You know you are either getting somewhere or losing ground fast when the Democrats begin to exploit your slogans during an election year. Howard Dean, the Democratic National Committee chair, last weekend plugged the necessity of pulling troops out of Iraq by year’s end. But his plea couldn’t carry less weight – for his party doesn’t agree with the doc.

“The Republicans don’t have a plan,” Dean said in his party’s weekly radio address. “‘Stay the course’ is not a plan. Saying the problems in Iraq will be left to the next president, is not a plan. … We believe that we ought to focus on training, logistics, and counterterrorism, and we can do that with a redeployment of our troops.”

It took a while for Howard Dean and a few other Democrats to come around to Rep. John Murtha’s call to redeploy troops throughout the region. Yet, even though Dean complains that the Republicans don’t have a plan to pull out troops, he fails to address the reality that the Democrats still don’t have one either. In fact, most of Dean’s colleagues have yet to embrace Murtha’s call, as the failed bills in the Senate proved last week. In a round of embarrassing votes, the Democrats heartily embraced Bush’s prolonged occupation.
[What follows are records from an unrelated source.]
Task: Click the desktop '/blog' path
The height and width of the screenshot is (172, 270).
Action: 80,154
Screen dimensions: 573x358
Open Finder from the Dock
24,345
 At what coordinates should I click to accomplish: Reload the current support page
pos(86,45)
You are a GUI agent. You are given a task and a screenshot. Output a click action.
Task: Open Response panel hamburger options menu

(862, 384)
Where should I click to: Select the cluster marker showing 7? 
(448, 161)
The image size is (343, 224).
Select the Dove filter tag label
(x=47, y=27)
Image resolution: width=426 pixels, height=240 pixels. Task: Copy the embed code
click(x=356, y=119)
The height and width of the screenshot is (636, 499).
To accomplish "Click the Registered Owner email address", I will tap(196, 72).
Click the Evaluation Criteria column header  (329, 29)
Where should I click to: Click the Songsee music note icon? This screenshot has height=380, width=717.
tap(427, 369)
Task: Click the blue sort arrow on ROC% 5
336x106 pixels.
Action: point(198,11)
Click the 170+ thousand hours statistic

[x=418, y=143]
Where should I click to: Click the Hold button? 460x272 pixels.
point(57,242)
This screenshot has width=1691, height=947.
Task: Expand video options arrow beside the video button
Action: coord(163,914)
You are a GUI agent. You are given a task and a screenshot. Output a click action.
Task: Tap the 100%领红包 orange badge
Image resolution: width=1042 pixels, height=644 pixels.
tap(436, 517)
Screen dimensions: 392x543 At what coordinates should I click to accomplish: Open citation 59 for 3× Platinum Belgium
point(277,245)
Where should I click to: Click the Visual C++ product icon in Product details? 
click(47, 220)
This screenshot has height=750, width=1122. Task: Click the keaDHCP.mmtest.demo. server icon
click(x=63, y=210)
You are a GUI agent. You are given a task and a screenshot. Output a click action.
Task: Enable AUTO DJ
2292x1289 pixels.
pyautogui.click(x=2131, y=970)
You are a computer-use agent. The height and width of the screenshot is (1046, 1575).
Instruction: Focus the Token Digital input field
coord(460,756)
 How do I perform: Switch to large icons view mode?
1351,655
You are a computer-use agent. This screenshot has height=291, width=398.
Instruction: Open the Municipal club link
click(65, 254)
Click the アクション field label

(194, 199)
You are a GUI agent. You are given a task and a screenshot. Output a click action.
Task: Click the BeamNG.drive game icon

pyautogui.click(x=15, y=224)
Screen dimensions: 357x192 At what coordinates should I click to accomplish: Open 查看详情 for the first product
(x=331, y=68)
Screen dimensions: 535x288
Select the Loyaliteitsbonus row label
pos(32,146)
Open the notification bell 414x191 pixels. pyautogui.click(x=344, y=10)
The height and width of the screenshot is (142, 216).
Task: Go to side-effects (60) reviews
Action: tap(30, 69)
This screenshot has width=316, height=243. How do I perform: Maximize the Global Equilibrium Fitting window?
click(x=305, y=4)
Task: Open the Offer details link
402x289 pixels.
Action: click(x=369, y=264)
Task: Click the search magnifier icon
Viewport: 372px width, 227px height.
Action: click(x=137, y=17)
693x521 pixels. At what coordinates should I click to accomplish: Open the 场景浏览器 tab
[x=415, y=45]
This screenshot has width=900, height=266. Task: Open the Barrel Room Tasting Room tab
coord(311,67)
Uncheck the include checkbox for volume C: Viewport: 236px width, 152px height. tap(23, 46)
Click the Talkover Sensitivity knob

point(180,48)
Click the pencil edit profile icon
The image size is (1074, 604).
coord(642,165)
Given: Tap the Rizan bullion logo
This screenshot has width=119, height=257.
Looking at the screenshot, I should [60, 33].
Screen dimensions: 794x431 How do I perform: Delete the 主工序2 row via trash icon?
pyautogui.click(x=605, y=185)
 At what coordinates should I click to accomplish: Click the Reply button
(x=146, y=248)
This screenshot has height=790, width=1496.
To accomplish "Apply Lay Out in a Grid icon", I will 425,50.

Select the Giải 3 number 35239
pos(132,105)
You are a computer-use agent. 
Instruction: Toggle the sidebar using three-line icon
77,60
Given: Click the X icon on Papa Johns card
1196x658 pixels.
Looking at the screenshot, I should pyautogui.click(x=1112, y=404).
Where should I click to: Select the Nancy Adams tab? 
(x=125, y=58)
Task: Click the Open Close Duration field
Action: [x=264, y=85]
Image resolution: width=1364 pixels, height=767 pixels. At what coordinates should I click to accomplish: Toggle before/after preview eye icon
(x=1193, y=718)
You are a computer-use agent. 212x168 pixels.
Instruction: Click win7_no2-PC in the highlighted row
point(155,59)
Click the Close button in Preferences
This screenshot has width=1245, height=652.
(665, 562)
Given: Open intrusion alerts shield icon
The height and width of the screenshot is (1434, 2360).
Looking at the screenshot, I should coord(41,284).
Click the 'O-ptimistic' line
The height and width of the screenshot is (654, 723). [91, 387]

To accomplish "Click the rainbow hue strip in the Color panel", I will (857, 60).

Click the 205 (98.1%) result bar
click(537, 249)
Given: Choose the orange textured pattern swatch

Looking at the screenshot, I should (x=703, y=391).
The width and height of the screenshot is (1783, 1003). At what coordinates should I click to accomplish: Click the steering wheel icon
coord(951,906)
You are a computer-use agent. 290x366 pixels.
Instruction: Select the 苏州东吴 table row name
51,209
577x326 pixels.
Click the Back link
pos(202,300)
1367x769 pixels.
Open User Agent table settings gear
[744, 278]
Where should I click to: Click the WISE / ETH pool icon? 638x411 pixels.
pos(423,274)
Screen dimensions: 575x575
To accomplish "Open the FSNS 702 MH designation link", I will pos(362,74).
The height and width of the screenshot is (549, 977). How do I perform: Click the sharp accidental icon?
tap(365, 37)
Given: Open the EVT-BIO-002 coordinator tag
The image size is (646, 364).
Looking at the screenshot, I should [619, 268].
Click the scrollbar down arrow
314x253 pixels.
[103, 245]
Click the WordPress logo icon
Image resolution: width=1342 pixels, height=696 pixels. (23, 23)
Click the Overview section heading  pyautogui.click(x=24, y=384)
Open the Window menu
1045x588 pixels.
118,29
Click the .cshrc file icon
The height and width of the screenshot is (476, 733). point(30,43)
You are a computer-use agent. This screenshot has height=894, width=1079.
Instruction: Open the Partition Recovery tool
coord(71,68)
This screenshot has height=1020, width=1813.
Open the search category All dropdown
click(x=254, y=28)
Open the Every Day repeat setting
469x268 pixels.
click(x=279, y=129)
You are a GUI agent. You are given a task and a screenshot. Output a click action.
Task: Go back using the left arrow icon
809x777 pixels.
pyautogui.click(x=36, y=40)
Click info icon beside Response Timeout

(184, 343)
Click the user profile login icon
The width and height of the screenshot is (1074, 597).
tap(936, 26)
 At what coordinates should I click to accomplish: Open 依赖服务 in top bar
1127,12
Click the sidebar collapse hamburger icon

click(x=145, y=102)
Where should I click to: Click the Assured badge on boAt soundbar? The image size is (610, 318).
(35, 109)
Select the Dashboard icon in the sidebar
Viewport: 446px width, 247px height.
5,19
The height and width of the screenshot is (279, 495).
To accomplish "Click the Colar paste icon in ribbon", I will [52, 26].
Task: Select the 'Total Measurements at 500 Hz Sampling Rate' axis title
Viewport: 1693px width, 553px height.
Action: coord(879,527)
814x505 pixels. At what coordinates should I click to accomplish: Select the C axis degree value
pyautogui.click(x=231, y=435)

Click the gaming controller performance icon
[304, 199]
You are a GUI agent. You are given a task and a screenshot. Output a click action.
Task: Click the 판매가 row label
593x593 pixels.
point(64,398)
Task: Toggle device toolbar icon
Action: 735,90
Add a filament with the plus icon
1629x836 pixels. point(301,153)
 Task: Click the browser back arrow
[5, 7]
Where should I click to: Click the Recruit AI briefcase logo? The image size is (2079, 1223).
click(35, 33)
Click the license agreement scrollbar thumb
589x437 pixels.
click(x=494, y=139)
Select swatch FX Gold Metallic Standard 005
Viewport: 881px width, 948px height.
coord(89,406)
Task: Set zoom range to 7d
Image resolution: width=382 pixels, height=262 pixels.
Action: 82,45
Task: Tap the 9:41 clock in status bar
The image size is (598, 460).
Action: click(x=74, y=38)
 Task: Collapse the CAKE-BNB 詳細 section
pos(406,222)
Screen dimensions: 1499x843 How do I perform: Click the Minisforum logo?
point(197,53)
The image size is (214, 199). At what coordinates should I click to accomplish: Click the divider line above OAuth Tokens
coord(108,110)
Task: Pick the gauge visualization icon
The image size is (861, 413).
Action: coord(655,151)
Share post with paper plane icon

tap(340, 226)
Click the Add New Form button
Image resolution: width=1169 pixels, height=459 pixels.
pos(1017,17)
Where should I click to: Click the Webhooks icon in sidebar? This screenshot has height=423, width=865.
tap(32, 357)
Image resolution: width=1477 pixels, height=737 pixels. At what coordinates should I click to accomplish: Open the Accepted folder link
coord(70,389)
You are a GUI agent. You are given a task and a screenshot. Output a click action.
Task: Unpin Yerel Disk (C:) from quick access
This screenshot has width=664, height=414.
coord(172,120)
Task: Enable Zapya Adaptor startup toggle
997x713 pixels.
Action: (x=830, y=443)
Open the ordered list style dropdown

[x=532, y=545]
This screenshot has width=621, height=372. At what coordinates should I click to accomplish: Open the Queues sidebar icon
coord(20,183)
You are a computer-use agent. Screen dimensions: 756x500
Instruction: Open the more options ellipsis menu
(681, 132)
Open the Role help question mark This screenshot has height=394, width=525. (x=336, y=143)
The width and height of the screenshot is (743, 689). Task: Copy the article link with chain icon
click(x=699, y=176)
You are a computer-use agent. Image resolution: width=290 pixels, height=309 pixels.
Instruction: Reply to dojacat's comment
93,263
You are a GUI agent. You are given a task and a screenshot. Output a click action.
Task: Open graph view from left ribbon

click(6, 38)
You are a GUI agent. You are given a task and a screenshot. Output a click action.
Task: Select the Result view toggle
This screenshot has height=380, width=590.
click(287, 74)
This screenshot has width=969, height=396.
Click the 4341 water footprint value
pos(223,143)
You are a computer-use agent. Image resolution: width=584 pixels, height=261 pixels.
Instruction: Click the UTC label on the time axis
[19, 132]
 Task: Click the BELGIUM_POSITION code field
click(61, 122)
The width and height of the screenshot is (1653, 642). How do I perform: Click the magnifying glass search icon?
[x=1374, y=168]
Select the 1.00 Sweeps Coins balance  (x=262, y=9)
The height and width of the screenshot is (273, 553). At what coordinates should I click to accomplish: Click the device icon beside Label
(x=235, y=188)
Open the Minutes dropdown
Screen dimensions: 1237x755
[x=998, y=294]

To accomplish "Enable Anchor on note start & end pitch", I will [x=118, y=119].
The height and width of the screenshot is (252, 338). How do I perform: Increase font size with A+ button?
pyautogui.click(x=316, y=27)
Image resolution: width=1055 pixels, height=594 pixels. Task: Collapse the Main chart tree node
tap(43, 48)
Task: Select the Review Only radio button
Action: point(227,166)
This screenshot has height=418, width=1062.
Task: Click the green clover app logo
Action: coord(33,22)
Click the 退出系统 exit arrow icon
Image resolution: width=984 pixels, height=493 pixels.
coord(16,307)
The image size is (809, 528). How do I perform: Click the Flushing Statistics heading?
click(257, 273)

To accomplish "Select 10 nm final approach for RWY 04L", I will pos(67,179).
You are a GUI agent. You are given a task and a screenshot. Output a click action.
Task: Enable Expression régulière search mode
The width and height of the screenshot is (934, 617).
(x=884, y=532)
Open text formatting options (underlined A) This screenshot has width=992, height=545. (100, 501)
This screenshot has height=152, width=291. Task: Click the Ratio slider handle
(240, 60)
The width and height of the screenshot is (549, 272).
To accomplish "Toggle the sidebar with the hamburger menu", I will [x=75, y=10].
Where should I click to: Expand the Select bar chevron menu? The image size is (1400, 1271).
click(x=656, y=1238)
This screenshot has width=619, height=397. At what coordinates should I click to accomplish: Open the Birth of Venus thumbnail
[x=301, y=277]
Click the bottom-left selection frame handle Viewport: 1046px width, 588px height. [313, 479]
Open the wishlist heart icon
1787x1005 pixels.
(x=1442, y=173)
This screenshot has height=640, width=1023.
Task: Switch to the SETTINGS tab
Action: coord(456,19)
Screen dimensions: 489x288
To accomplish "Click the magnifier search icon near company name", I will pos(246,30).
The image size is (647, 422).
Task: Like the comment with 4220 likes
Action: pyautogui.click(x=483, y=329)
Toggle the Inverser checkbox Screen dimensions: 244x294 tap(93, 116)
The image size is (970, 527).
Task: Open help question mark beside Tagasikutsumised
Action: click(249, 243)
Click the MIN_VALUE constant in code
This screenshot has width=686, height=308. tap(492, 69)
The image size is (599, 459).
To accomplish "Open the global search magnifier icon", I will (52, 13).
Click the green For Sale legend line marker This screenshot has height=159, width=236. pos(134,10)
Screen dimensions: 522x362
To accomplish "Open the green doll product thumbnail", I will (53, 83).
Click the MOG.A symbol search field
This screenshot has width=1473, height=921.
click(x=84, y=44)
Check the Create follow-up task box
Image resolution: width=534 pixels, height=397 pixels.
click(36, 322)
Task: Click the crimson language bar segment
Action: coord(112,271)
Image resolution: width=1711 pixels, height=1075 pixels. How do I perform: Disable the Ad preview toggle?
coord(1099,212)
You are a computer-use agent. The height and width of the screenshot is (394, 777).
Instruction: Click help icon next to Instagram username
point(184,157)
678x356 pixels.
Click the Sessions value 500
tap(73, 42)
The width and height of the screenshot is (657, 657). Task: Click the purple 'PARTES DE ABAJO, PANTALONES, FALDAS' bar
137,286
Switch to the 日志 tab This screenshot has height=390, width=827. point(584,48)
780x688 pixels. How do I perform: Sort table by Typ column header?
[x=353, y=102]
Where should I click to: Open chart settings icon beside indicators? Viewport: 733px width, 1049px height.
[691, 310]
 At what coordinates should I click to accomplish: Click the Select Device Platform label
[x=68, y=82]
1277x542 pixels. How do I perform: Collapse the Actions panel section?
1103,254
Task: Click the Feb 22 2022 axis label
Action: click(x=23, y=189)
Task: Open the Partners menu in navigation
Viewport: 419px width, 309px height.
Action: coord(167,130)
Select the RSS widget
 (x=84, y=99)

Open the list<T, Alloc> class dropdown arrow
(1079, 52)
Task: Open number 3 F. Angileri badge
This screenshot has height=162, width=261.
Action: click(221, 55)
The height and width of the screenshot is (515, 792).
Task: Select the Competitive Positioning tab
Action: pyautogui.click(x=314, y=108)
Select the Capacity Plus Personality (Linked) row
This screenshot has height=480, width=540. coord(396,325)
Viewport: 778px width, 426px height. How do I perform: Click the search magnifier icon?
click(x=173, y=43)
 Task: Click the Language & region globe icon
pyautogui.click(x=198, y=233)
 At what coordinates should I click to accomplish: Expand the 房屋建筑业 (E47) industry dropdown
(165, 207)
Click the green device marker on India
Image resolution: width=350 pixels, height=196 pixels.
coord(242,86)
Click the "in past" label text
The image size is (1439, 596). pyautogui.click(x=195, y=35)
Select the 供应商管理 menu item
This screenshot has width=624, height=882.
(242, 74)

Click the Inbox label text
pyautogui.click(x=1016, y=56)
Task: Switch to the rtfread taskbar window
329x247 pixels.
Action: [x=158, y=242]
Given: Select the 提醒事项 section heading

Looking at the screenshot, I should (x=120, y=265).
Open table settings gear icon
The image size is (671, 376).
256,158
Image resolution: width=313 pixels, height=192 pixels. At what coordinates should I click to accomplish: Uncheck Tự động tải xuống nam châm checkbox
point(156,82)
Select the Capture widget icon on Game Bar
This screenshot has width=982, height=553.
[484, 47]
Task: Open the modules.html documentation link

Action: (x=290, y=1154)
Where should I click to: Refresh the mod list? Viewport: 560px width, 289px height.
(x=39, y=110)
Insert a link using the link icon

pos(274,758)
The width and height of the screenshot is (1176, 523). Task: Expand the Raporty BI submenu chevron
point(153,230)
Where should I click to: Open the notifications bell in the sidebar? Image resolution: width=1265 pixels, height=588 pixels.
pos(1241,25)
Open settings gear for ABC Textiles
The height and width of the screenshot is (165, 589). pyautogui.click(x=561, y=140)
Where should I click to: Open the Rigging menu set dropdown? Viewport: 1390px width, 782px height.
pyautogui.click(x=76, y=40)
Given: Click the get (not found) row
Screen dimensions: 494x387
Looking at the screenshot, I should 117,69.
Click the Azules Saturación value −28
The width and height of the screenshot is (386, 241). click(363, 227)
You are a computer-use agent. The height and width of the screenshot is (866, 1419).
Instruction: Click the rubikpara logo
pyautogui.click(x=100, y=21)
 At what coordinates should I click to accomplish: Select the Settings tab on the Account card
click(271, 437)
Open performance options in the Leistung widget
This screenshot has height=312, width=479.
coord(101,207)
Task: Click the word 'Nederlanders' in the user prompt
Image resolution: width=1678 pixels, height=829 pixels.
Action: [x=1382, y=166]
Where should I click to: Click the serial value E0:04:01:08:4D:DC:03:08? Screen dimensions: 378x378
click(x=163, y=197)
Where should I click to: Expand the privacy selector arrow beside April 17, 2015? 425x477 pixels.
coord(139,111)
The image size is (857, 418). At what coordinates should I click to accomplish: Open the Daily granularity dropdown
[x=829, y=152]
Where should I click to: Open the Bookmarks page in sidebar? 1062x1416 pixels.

In the first set of tallies, the Democrats overwhelming opposed a timetable for withdrawal, shooting down John Kerry’s lethargic proposal to get troops out by July 2007. In the second, even less significant request, Democrats folded again and failed to adopt a plan for redeployment of U.S. armed forces from Iraq.

A broken party, like that of the Democrats, will never be able to challenge the stubbornness of the Republican establishment, which is nearly unwavering in its call for more war and occupation.

Here in New York, Jonathan Tasini is gaining support among a large majority of antiwar Democrats, garnering praise from The New York Times to Amy Goodman’s popular Democracy Now! But as eyes turn toward Tasini’s anti-Hillary campaign, the majority of antiwar New Yorkers are ignoring the largest third-party challenge to Sen. Clinton’s war agenda, and it’s hurting the movement that was finally taking shape. Howie Hawkins, who is running on the Green Party line, has been virtually ignored by the mainstream and even independent press. Hawkins is planning on challenging Clinton all the way up to Election Day, while Tasini’s campaign will come to a screeching halt after the primary election.

Tasini’s bid is indicative of what’s so utterly wrong with the Democratic Party and those who believe they can make change by working within its ranks. Any glimmer of hope siphons dissent: Hope of getting Democrats to “redeploy” siphons dissent. Hope they can mount an internal battle against war hawks like Clinton siphons dissent. The Democrats in general, siphon dissent.

And that is exactly what party brass in Washington desire. They hope the antiwar movement will see the recent attempts to espouse a consistent stance against the war as a sign that the tides are changing. But the tides aren’t changing. Nor is the direction of the Democratic Party or this war, no matter what Howard Dean, John Kerry, or Jonathan Tasini may have us believe.